[INPUT MATERIAL]
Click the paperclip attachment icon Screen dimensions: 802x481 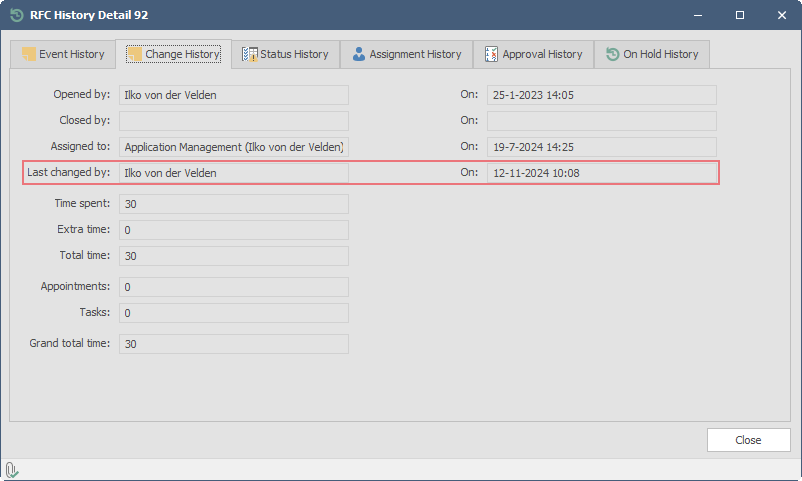click(12, 469)
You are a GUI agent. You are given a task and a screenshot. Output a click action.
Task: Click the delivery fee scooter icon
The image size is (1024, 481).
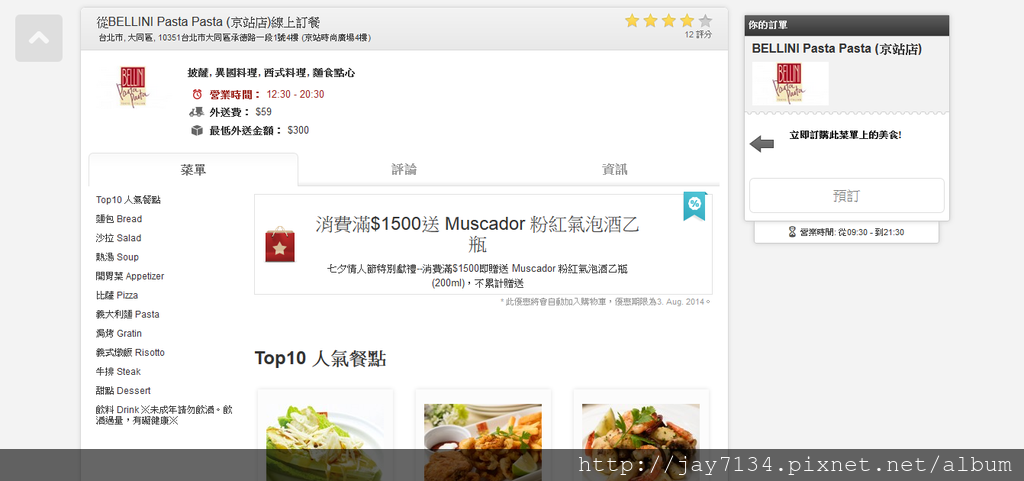click(197, 112)
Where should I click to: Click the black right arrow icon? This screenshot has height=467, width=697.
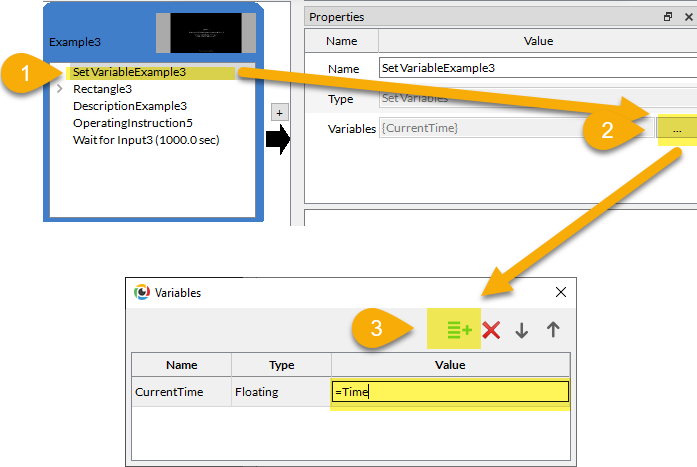point(278,141)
[/INPUT MATERIAL]
-- WHAT THE TASK REQUIRES --
Copy out, without any pictures, the lines of the records above from the one containing "The image size is (1024, 481)." through the final line, both ends included.

-- EXPECTED ANSWER --
The image size is (1024, 481).
click(197, 112)
Where should I click to: Click the black right arrow icon? This screenshot has height=467, width=697.
point(278,141)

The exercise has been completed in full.